§ Work to be completed
Reproduce the whole listing, keeping every character the same.

[[ Source data open ]]

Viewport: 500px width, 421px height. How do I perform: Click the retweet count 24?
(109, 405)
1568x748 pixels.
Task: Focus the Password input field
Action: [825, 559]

[[ Source data closed ]]

§ Reply
Viewport: 500px width, 421px height. How do I perform: Click the retweet count 24?
(109, 405)
1568x748 pixels.
Task: Focus the Password input field
Action: [825, 559]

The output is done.